211ème :
«l’automne s’écoule avec langueur… l’hiver a déjà la tête près du bonnet...»
L’improbable entretien d’embauche...
D.R.H. au célèbre Institut National des Quatre Saisons, guindé dans son complet Prince de Galles impeccablement taillé, Yves R. consulte distraitement la liste des candidates que lui a remise sa secrétaire.
- Faites entrer la première, s’il vous plaît.
Une jeune femme, vulgairement maquillée, coiffée comme avec un pétard, vêtue d’un jean délavé à trous et d’un t-shirt débraillé, mâchouillant négligemment un chewing-gum, pénètre dans le bureau en traînant péniblement les pieds, et, sans y avoir été invitée, s’affale langoureusement dans le large et confortable fauteuil en cuir souple qui se trouve près de la cheminée de marbre blanc.
- Eh bien, ne vous gênez pas !!!
… Mademoiselle… ?
- Ambre… répond-elle en baillant...
- Mais… votre nom ?
- Ah !… Nove. Nove Ambre.
Yves R. sent qu’il a déjà la tête près du bonnet...
Mais quel culot elle a, celle-là! … surtout, évitons la colère, se dit-il…
- Mademoiselle, savez-vous quel est le profil du poste pour lequel vous candidatez ?
- Non… et j’m’en fiche ! Dès l’instant que j’touche le salaire…
- Vous alors ! L’emploi que nous proposons exige de la tenue ! une correction stricte, parfaite ! Vous ne pouvez y prétendre dans l’état où vous vous présentez aujourd’hui ! Ce n’est pas possible !!
- Bah… on peut toujours s’arranger, non ? Tiens, dit-elle en se levant, j’vous invite à en discuter au bistrot du coin d’la rue. J’offre la tournée ! Et puis, enlevez-moi cette cravate ridicule, vous s’rez plus à l’aise !
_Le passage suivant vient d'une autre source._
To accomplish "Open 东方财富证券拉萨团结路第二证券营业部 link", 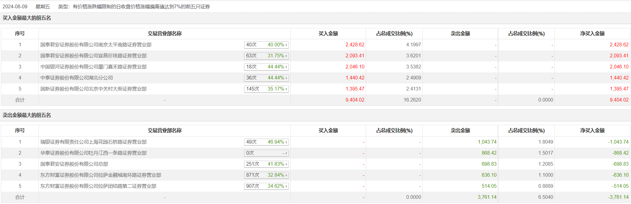I will pos(98,186).
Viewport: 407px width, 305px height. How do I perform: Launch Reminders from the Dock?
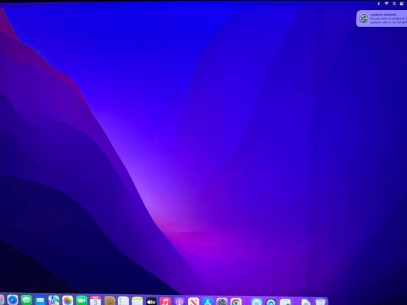(123, 300)
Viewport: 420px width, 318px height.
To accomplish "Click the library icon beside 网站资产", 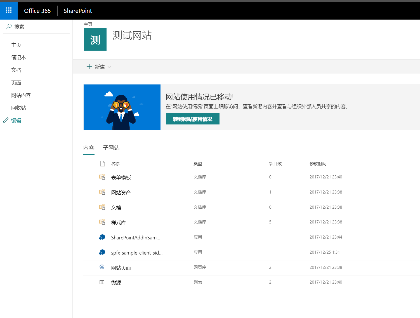I will coord(102,192).
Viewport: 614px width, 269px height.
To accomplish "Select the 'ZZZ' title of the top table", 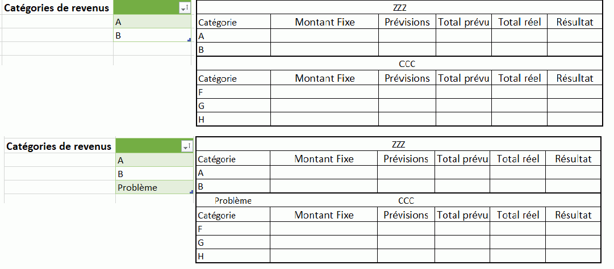I will point(399,7).
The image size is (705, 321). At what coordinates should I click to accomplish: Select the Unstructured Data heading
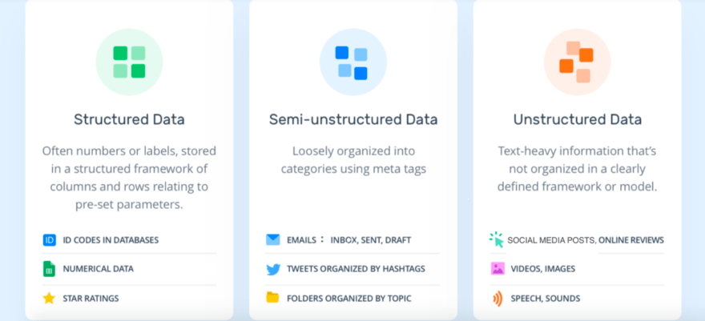tap(578, 119)

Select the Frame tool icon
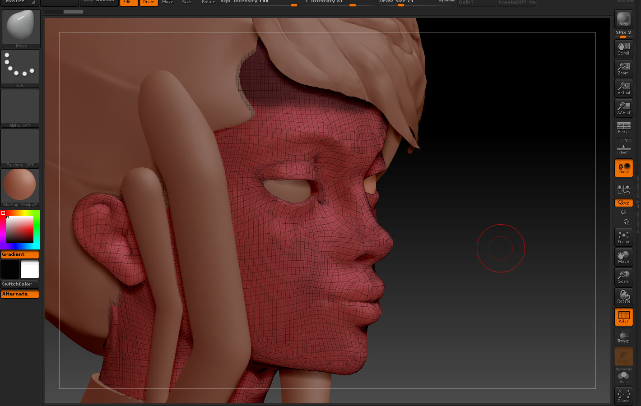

Le pauvre homme en reste bouche-bée … Jamais une telle situation ne s’était produite dans cette respectable maison !
Visiblement ensorcelé, aimanté par cette Madame Sans-gêne, il s’exécute et la suit, tout penaud…
Abasourdie la secrétaire les regarde traverser la salle d’attente et quitter les lieux.
Finalement, particulièrement habile et roublarde, Nove Ambre décroche le poste. Inutile de préciser qu’elle ne se fatiguera pas beaucoup ! Elle a même l’audace de faire installer dans son bureau le fauteuil en cuir souple du D.R.H. afin d’y passer le plus clair de son temps à regarder des films, y somnoler le cas échéant, ou se vernir les ongles des pieds… La belle vie, quoi...
Yves R., groggy, n’en revenant toujours pas, rentre chez lui, s’écroule lourdement sur son canapé, enfonce sur son crâne chauve son bonnet de nuit à pompons , qui l’apaisera peut-être et lui permettra de faire un bon somme afin de se remettre de cette incroyable aventure !!!